# Boring husband



## jenniferswe (Apr 23, 2012)

My husband has become really boring. When he isn't working, all he wants to do is sit around and watch t.v.

We used to go do fun things. No he just sit there like a lump.


----------



## I'mInLoveWithMyHubby (Nov 7, 2011)

What type of things would you like to do?

Does he have a hard physical job that exhausts him when he gets home? Does he exercise?

What about the weekends? Do you go out then? 

Exercise gives you a lot of energy. When I ran 36 miles a week, I was everywhere full of energy. I use to go for long walks with my husband while the kids rode their bikes. We use to go rock climbing, to the zoo, ect... I'm not a going out to bar/dance type of woman. I never have been. I'm one to be outside, especially in the woods or near a creek looking for cool rocks. My husband does the same thing. I'm not any fun anymore though, I'm now stuck at home resting.


----------



## whattodo2012 (May 29, 2012)

Is he maybe suffering from depression? Have you tried talking to him and figuring out what you could do together? Is he willing to do things if you plan them? Maybe even just getting out for a walk?


----------



## lamaga (May 8, 2012)

LOL. All husbands are boring. (Kidding! Don't flame me! But, yeah...kinda)

Suggest activities -- if he doesn't go, go without him. Become an interesting person. Make him want to keep up with you.


----------



## Hope1964 (Sep 26, 2011)

My hubby tends to be like that. I just let him sit there and do my own thing. Sooner or later he gets up off his butt and joins me


----------



## chattycathy (Aug 19, 2011)

- Material supplied
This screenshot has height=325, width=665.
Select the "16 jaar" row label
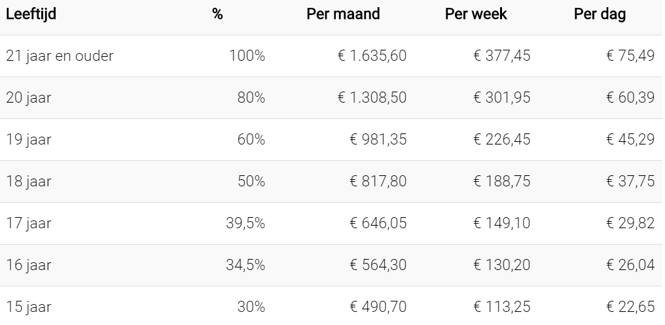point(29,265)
---
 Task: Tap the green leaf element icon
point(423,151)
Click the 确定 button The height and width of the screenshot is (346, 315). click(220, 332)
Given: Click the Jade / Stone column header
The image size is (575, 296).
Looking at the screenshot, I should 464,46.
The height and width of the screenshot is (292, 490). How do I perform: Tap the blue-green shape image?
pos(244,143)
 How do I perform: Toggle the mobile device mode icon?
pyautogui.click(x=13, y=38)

- Exercise tasks
A. Rewrite the boring-husband thread between "What type of" and "go out then?", inclusive, replacing "weekends" with "evenings".
B. Please present only the entries between the lines holding "How do I perform: Toggle" and "pyautogui.click(x=13, y=38)", inclusive, as a Markdown table with the columns Row and Line, skipping blank lines.

- Response list
A.
What type of things would you like to do?

Does he have a hard physical job that exhausts him when he gets home? Does he exercise?

What about the evenings? Do you go out then?

B.
| Row | Line |
|---|---|
| 1 |  How do I perform: Toggle the mobile device mode icon? |
| 2 | pyautogui.click(x=13, y=38) |